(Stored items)
○ ○ ○ ○

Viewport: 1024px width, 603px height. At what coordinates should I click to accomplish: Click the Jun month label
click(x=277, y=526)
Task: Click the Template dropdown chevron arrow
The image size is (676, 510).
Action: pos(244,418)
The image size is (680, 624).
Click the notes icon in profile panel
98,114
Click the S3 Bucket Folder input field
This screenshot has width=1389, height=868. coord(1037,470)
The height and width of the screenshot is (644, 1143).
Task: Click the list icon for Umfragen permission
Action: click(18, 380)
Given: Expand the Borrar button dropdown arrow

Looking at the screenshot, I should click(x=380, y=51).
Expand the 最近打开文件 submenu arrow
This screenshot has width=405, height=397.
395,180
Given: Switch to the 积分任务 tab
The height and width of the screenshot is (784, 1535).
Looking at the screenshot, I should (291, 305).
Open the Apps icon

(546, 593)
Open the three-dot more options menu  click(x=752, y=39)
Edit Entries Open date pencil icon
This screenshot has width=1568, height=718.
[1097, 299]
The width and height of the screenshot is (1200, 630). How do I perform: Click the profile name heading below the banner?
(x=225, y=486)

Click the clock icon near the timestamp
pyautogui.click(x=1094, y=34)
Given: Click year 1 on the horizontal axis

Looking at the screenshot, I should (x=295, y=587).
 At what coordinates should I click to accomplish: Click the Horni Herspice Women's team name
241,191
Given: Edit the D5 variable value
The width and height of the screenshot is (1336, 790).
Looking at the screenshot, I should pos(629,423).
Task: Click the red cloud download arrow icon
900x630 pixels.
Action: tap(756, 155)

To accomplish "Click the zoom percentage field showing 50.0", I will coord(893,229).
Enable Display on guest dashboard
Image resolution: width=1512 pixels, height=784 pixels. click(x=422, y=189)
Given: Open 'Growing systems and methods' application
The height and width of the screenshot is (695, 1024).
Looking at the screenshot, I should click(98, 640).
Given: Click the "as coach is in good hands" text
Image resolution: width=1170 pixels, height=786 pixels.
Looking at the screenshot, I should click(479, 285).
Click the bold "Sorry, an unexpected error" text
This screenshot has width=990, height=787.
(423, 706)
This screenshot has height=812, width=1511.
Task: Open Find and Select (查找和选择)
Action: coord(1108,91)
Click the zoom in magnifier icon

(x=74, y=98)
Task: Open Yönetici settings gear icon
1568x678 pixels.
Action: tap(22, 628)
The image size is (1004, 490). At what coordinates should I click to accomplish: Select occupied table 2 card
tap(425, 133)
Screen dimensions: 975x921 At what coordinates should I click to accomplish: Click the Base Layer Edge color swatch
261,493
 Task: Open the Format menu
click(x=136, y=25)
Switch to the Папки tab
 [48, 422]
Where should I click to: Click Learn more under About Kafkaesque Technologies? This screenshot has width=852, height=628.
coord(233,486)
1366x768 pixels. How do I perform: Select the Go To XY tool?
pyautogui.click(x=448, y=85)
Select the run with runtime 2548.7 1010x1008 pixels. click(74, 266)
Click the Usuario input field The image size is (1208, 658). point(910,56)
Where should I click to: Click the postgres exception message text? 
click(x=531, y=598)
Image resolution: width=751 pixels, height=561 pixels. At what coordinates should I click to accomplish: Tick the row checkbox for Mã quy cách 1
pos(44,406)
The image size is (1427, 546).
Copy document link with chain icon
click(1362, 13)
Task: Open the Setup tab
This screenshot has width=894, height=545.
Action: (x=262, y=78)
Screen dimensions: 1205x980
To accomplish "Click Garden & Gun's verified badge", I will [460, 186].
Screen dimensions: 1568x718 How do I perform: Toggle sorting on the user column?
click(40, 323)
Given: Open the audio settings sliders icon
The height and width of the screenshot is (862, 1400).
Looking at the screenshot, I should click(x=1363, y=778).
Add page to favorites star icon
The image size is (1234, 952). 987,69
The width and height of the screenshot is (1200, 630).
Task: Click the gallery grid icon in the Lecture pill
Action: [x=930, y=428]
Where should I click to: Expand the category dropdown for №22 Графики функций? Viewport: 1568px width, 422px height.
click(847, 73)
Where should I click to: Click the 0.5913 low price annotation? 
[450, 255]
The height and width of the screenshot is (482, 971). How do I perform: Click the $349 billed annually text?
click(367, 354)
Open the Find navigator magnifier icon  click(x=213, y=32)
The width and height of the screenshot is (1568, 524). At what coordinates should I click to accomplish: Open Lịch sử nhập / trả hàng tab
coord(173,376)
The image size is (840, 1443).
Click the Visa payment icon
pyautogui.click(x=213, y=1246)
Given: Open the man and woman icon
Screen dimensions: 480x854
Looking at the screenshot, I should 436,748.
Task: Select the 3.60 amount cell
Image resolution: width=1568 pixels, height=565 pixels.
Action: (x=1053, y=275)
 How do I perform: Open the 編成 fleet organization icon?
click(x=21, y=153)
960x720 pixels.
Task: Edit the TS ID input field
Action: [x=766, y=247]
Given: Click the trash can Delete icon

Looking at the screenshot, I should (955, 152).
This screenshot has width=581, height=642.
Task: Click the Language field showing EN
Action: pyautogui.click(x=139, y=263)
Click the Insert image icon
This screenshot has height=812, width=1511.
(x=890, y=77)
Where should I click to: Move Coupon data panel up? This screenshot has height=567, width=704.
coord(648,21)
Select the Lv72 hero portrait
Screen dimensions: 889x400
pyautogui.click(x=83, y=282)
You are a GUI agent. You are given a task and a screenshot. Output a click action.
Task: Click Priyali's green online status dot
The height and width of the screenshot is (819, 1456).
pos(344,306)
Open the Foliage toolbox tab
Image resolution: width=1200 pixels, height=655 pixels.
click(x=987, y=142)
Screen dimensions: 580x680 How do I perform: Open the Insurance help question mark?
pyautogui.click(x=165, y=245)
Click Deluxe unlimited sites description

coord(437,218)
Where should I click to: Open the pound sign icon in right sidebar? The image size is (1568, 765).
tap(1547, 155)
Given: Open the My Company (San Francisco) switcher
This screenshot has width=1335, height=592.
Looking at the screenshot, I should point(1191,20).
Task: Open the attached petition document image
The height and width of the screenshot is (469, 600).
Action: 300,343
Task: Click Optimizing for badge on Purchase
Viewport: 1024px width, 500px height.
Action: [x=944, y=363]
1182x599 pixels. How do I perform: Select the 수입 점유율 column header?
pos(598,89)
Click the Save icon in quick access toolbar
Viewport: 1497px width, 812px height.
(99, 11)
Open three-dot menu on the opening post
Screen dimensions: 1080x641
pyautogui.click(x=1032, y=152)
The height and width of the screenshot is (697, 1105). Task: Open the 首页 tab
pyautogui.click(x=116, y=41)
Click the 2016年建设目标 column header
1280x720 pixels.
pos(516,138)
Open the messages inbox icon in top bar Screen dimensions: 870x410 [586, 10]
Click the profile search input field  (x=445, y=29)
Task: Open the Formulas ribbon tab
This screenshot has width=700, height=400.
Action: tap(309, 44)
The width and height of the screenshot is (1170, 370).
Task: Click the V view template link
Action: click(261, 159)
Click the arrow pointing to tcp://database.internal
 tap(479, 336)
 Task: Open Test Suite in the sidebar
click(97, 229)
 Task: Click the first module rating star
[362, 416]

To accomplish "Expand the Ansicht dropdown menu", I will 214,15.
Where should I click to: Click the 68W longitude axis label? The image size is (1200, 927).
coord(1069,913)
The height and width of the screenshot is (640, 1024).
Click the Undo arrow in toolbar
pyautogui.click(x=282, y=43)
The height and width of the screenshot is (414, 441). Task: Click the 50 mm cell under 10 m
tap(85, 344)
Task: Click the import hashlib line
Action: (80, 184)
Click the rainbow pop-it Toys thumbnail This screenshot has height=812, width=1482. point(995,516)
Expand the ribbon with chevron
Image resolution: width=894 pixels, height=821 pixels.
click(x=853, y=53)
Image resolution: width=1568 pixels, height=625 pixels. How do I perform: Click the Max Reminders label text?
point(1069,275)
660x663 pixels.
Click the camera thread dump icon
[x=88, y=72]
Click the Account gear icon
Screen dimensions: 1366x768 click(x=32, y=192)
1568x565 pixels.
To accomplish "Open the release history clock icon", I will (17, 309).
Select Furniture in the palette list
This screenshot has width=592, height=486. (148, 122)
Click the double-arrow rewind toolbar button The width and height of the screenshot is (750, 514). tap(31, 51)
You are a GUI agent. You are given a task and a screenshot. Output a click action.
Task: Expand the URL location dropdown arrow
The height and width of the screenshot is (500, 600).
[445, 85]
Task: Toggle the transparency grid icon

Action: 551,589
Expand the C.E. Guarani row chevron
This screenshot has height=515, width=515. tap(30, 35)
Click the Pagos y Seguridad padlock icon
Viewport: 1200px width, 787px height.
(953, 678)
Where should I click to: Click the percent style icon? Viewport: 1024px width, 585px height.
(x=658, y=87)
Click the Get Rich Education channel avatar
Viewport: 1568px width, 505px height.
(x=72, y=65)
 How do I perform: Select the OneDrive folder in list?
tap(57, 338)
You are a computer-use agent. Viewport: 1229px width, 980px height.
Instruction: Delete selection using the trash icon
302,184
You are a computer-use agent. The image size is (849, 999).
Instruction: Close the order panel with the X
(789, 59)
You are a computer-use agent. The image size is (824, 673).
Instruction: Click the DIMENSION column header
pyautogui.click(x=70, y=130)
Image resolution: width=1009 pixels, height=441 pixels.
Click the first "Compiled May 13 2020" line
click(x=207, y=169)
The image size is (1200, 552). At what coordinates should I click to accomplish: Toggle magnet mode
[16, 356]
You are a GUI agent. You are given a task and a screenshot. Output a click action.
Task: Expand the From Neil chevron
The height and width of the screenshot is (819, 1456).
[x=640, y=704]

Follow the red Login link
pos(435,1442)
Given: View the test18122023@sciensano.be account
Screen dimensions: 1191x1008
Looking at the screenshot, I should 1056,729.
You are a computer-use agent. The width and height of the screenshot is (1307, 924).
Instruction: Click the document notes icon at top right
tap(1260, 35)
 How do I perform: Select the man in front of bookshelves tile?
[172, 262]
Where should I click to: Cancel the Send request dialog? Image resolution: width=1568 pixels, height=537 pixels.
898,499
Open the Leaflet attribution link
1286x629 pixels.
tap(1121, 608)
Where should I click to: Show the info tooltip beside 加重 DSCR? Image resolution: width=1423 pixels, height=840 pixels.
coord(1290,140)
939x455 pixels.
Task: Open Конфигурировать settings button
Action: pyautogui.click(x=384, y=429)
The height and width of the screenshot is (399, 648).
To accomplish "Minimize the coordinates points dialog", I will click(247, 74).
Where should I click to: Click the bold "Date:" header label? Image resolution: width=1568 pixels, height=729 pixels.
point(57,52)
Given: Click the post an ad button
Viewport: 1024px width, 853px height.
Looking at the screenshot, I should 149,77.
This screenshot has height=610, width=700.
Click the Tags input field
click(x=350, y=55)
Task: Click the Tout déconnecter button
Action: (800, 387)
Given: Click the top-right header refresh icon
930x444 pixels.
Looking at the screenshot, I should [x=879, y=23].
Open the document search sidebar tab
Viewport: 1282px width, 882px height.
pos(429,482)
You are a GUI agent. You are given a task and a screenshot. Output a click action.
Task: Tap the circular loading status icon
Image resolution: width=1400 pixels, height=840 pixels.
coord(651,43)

○ ○ ○ ○

Task details:
Among the records above, find the lines where the word "will" appears and copy them.

Exercise result:
To accomplish "Click the zoom percentage field showing 50.0", I will coord(893,229).
To accomplish "Click Garden & Gun's verified badge", I will [460, 186].
To accomplish "Expand the Ansicht dropdown menu", I will 214,15.
To accomplish "Open the release history clock icon", I will (17, 309).
To accomplish "Minimize the coordinates points dialog", I will click(247, 74).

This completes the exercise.